O ISENTÃO

Eu me considero um crítico, pelo menos em curta escala, tento não engolir teorias sem refletir, pensar e pesquisar, coisa que eu tenho feito muito nesse nosso período político polarizado.

Hoje em dia você tem que estar em um lado, a ideia primordial é que existe uma guerra, o bem e o mal estão brigando, com isso, ou você está de um lado, ou de outro. É esquerda contra direita, religioso contra ateu, burguês contra capitalista.

Normalmente, quando se trata de conceitos humanos, eu sempre estou com um pé atrás. Não creio em uma ideia perfeita, principalmente quando vindo de pessoas. Por isso, em meio a discussões políticas, muitas vezes tenho receio de tomar um dos lados. Afinal, eu tenho críticas para ambas as formas de pensar, não acredito em um modelo de governo infalível, é por conta disso que costumeiramente faço críticas aos dois lados. Na linguagem popular, eu algumas vezes sou chamado de isentão, o cara que não tem um lado, o cara que critica ambas as formas de pensamento, como se não tivesse outras formas de pensar se não esquerda e direita.

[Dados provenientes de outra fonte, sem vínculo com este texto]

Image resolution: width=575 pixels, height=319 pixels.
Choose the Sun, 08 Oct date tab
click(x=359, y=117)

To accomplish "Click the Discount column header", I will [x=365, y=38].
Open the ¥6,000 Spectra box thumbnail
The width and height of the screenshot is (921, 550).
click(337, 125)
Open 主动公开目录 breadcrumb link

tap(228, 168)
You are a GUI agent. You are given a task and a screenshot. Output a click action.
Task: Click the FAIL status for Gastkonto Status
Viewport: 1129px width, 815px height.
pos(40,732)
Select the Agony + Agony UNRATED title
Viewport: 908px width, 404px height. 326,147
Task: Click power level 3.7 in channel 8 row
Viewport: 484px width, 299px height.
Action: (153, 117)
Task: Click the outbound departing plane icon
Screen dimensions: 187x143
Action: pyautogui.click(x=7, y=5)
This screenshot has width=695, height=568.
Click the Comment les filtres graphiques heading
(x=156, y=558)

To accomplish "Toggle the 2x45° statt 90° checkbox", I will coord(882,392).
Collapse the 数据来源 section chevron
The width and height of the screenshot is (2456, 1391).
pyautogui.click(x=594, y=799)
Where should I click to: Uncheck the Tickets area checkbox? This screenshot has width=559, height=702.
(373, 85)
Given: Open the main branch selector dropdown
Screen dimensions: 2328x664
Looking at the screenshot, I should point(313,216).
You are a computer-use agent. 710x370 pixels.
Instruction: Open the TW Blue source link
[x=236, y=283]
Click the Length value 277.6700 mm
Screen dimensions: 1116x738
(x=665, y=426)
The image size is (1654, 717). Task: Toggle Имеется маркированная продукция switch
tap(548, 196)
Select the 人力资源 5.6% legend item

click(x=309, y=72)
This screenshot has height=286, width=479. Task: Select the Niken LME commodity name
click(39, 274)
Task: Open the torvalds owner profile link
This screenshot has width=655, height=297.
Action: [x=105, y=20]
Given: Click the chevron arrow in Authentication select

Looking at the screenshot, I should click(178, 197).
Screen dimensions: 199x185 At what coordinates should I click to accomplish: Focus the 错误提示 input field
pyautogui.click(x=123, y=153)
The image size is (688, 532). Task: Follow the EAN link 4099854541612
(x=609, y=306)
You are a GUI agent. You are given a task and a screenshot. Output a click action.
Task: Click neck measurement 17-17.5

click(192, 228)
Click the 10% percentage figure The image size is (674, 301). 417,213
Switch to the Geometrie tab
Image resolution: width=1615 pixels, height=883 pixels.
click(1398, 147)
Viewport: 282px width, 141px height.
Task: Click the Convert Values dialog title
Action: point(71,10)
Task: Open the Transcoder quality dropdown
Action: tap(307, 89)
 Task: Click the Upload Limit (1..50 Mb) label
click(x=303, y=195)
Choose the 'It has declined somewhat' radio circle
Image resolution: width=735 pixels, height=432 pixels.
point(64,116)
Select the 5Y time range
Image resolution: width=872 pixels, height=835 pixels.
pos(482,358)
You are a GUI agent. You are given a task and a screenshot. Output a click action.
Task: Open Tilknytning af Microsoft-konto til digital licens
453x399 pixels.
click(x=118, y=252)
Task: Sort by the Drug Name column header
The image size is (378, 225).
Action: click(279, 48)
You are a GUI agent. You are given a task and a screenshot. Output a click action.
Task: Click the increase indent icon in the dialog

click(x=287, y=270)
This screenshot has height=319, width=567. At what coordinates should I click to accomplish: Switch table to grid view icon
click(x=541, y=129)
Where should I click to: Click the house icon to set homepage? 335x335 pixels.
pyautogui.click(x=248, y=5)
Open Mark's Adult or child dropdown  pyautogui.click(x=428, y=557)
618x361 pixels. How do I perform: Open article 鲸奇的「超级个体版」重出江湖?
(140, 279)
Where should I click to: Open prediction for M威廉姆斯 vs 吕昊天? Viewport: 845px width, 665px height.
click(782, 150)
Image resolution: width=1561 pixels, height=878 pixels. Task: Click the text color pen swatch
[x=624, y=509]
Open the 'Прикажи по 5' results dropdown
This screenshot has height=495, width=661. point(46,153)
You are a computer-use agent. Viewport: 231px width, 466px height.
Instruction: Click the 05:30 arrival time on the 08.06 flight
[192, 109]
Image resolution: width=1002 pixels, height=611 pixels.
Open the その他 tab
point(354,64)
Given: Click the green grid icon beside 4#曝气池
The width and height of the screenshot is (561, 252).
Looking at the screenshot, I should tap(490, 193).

Nos estudos de lógica, este tipo de pensamento tem o nome de Falso Dilema, é uma forma de pensar que acredita que só existem duas formas de agir. Não existem outros conceitos ou outros caminhos, se você não está de um lado, com certeza está do outro. Esta forma de pensar é simplista e é alheia a reflexão, afinal, o mundo é muito mais que apenas duas ideias, duas teorias, dois modos de pensar.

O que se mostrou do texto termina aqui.